On the nineteenth the King rose at dawn, got his forces under arms, and rode from post to post surveying his troops and watching the enemy; he was in the saddle from four in the morning till nightfall, and tired out three horses. When he returned to his tent that had been pitched in the encampment on the west of the town near the Abbey of Salsines, there was no portion of his vast army that he had not personally inspected.

He dined alone; the Elector of Bavaria and the other German princes being in immediate command of the troops that were actually storming Namur.

He expected that Villeroy would attack him as soon as it was light, and his preparations were complete.

He had an interview with M. Dyckfelt, who was with the army as representative of the States General, and was then alone, it being about ten of the clock and a hot summer night.

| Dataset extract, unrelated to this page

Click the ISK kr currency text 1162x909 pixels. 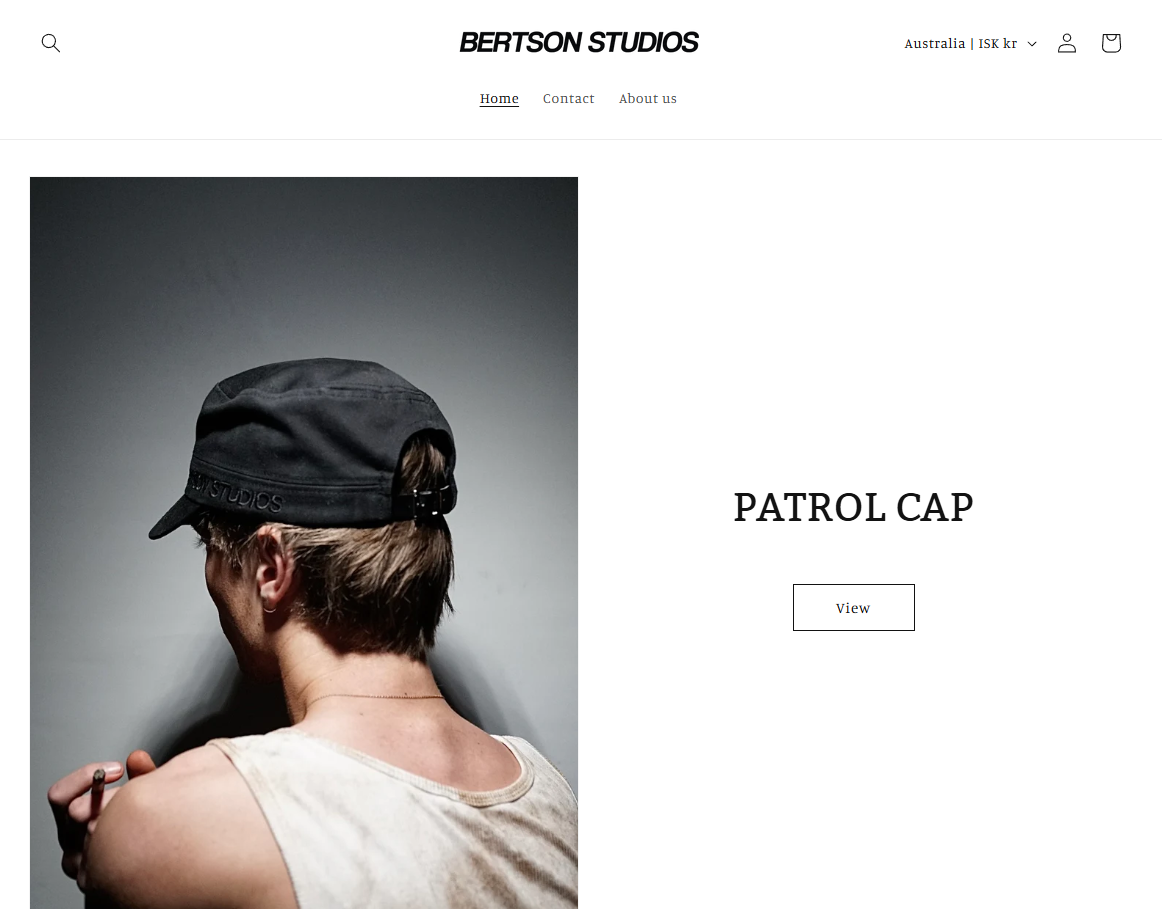tap(997, 44)
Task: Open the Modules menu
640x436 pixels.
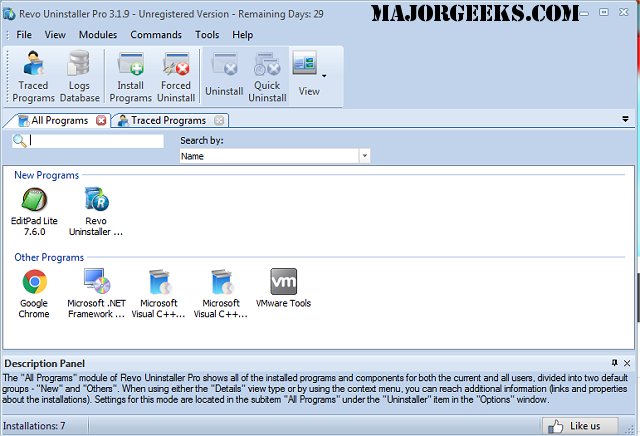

All the light in the tent came from a silver lamp suspended from the cross-poles, which gave an uncertain and wavering illumination. The King sat in the shadows; on the little table beside him was his sword, his pistols, and a map of Namur.

He was thinking of twenty-three years ago when, in his early youth, he had first led an army against France; his entire force then had numbered little more than the servants, footmen, and attendants in his retinue now. All Europe had been against him, half his country in the hands of the enemy, the home government in the control of the opposing factions. The man of forty-four looked back at the achievements of the youth of twenty-one with an extraordinary sense—almost of wonder.

He recalled with painful vividness how Buckingham and Arlington had come to offer him the shameful terms of France and England, their scorn at his rejection of the bitter bargain, and how even William Bentinck, gay and thoughtless then, had despaired. Hopeless, indeed, it had seemed; there had not been one to believe in him; but he had never doubted his own destiny.

And now he was justified in what he had undertaken, at least that, whatever sorrows, humiliations, and disappointments had darkened his way the outward semblance was of great and steady success.

The Prince, who had been little better than a State prisoner and a pawn in the politics of Europe, heir to a ruined family and leader of a despairing nation, was now a King, directing half Europe, with one of the mightiest armies the world had seen behind him. Of the monarchs who had offered to silence his despised defiance with dishonourable terms one was now dead, and he held his kingdoms; and the other, who then had threatened to overrun the world, was now with difficulty holding his own against a coalition that included all the principal countries of Europe.